The Joint Employer Doctrine, it’s called—the sharing of control and supervision of an employee’s activity among two or more business entities that, in this case, are the Urban Air franchise operation and the individual franchisees. The broadening of the doctrine may enhance the rights of employees to bargain collectively at what might be the expense of the parent company’s strength. While the McDonald’s chain might have the most to gain or lose, Polozola sees consequences for all franchise operations.

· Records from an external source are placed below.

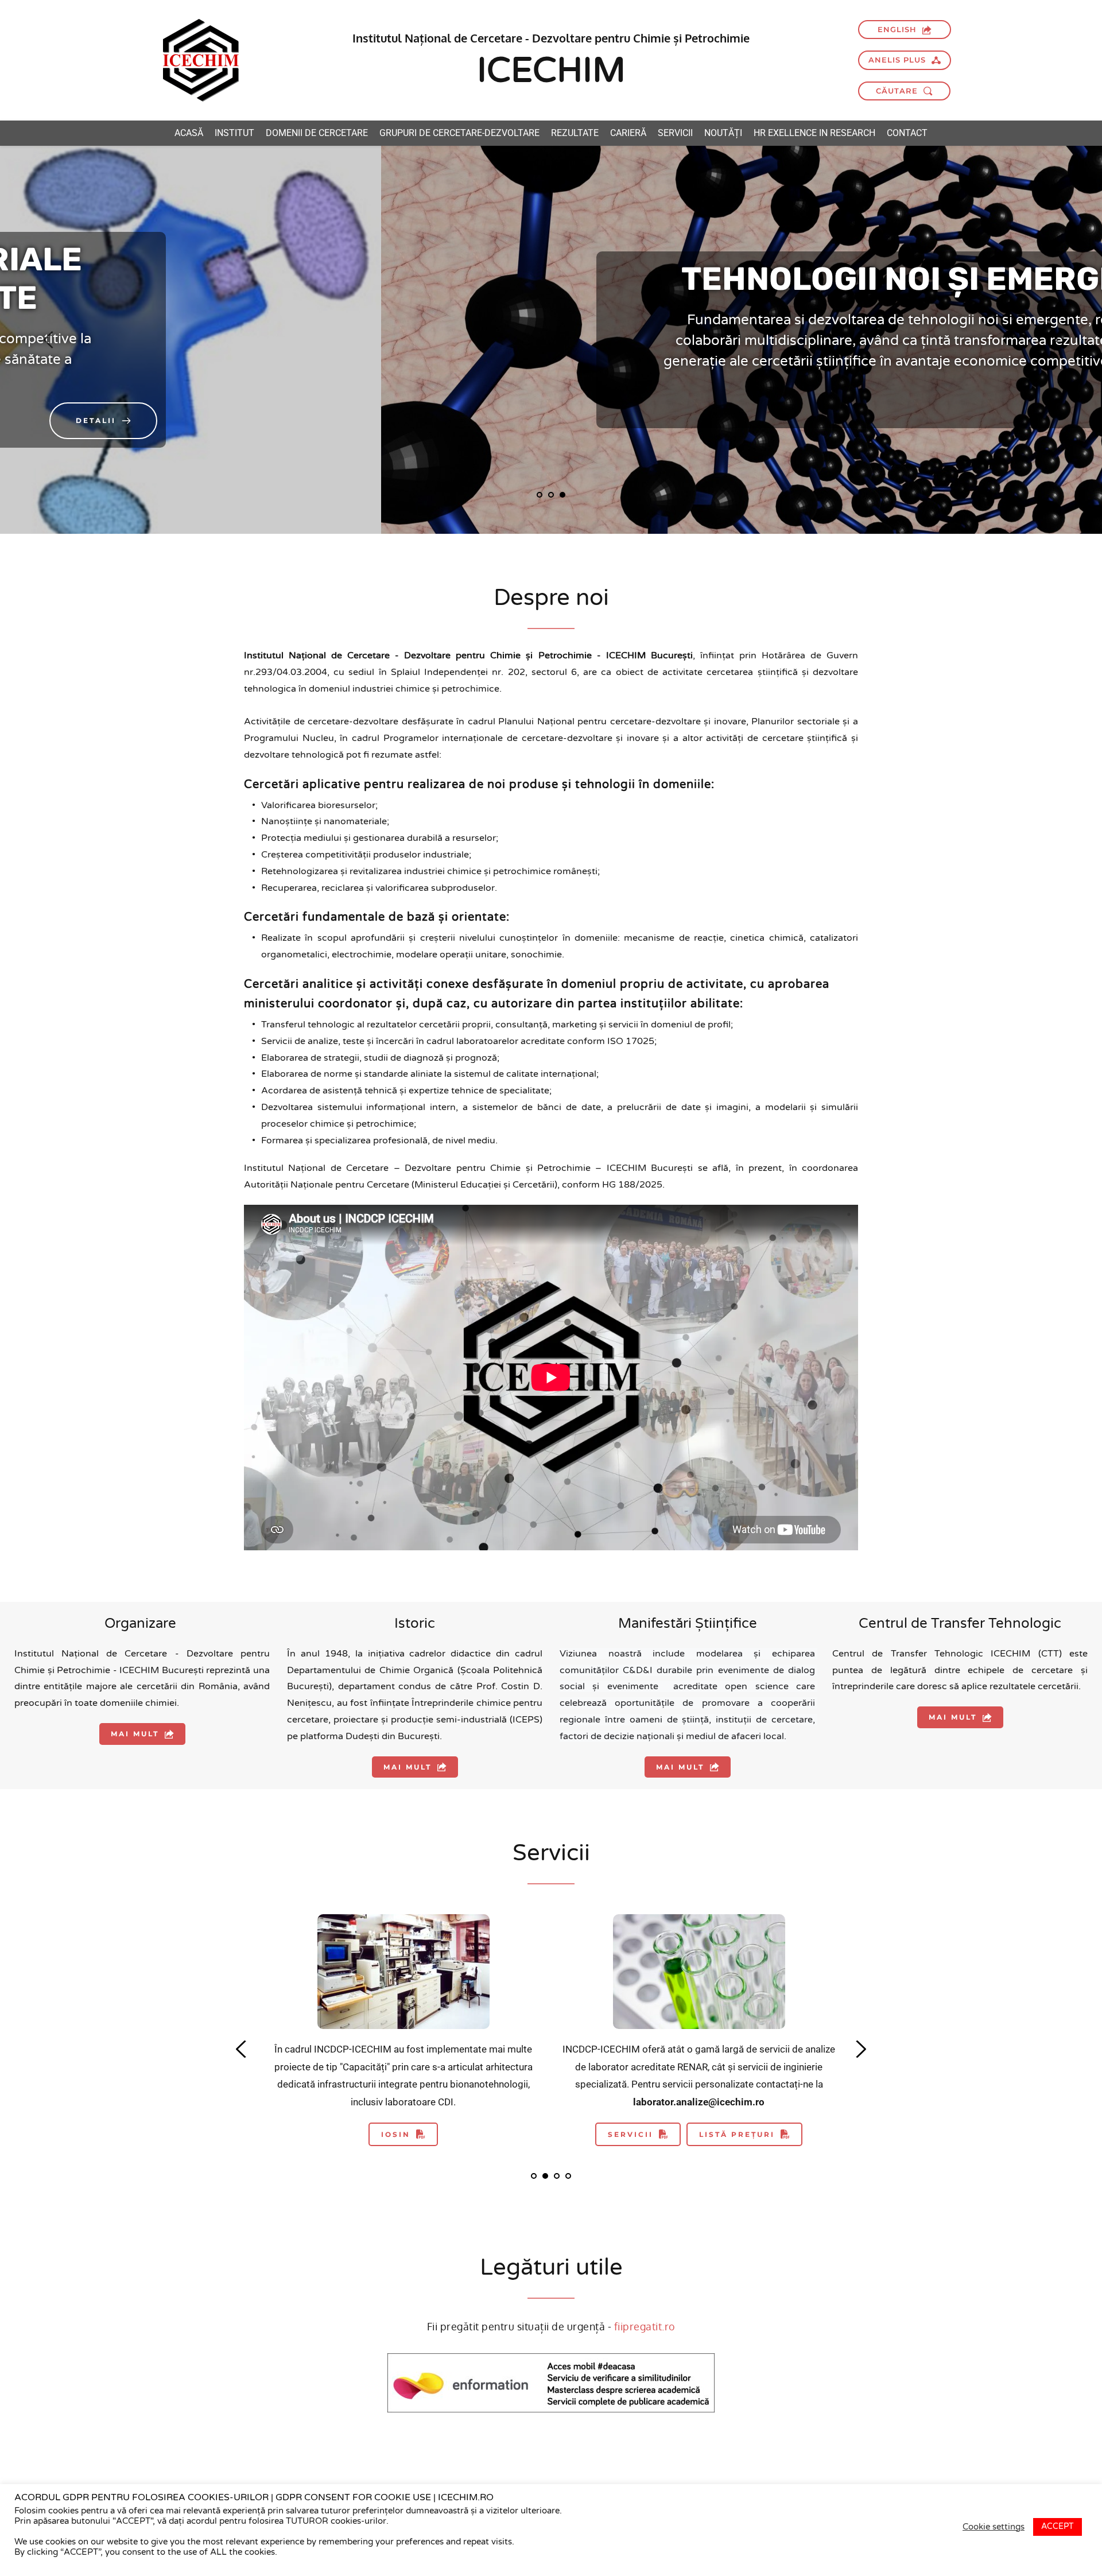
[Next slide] (1053, 339)
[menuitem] (189, 133)
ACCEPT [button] (1057, 2526)
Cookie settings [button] (994, 2527)
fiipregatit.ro (645, 2326)
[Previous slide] (48, 339)
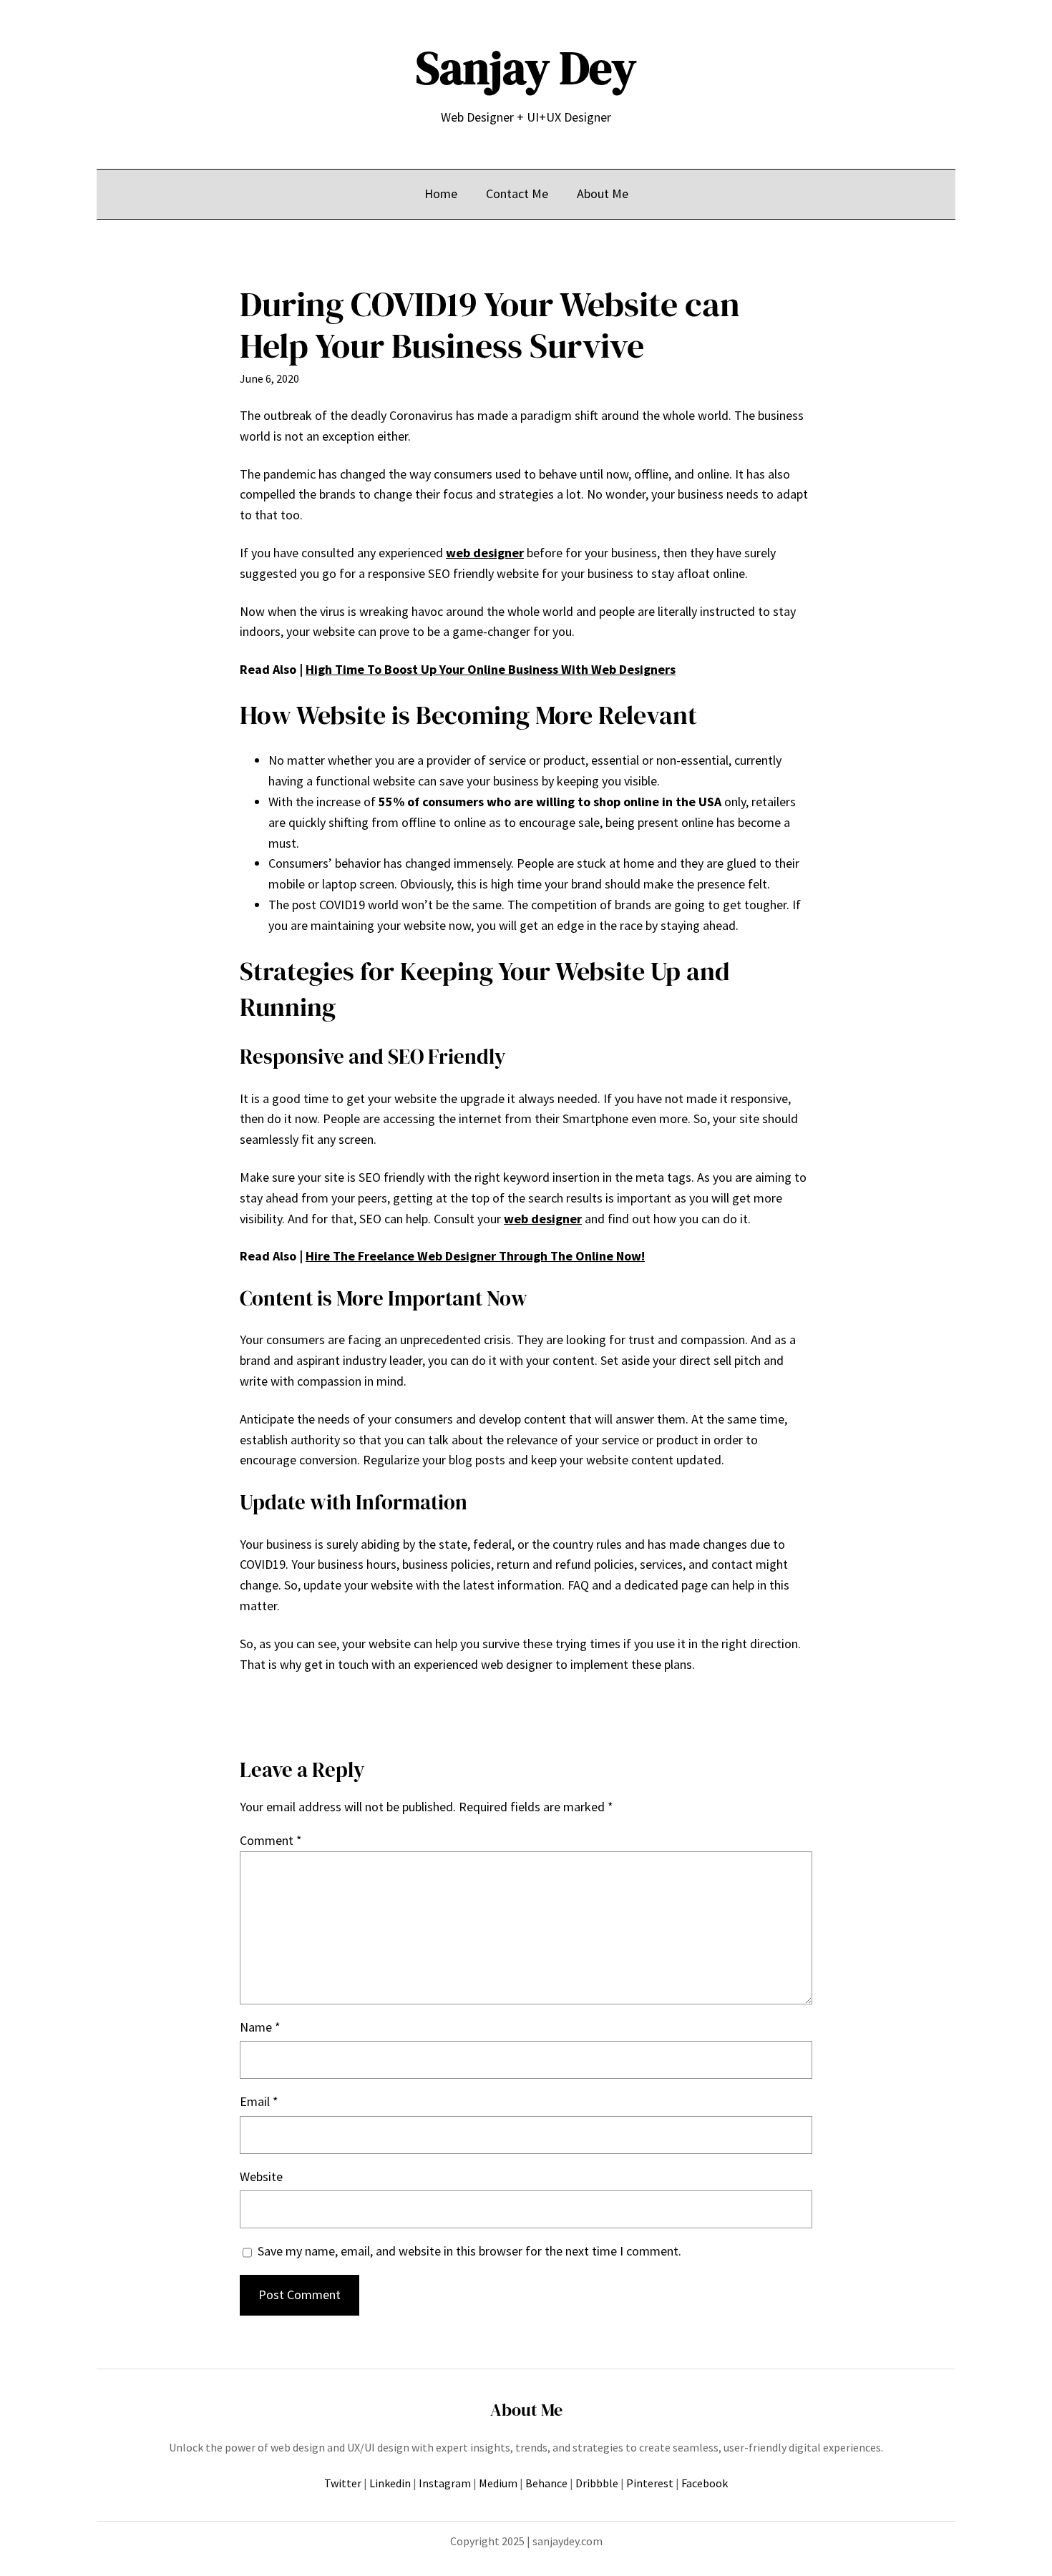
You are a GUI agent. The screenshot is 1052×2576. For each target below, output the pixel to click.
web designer (485, 552)
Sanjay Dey (526, 67)
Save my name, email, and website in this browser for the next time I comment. (469, 2251)
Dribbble (596, 2483)
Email (259, 2101)
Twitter (342, 2483)
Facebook (704, 2483)
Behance (546, 2483)
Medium (498, 2483)
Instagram (445, 2483)
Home (440, 193)
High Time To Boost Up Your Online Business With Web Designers (491, 669)
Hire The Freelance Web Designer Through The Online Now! (475, 1256)
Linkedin (390, 2483)
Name (260, 2027)
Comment (271, 1840)
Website (261, 2176)
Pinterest (649, 2483)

In September the NLRB moved to reinstate the pre-Obama interpretation that parent or umbrella companies are not liable for labor violations committed solely by franchisees and subcontractors, and a 60-day public comment period is now underway, with Polozola hoping that’s how it’s settled, but preparing for any scenario.
Goes with the territory when one’s in-house, he says. And how he relishes it.
“I spent 20 years in construction and real estate law, and it got to be so mundane,” the 44-year-old Polozola says. “Here it’s always something new—business and legal.”
Some of that risk-taking might be inherited, he muses. His father had a successful business career but had long harbored a desire to be a lawyer, finally acting upon it by attending law school in his 50s, getting his juris doctorate and practicing for 20 years.
The younger Polozola’s path was more conventional, attending the University of Oklahoma College of Law, after excelling as an undergrad at Benedictine College, where he played baseball until blowing out his shoulder. Introduced to construction while a teenager, he liked it enough to concentrate much of his legal practice on it at a couple of firms and professional associations before taking it to a new level with Urban Air.
And when it’s time for him to have fun beyond the ping-pong table?
Well he does have daughters, ages 14 and 11, who are accomplished riders and his reason for travel to equestrian events. But there’s still time to frequent an Urban Air.
“You won’t catch me on the trampoline, I know my limits,” he says in reference to his injured shoulder. “The go-karts and indoor skydiving are more to my liking.”
Just more reasons to be happy without even changing careers.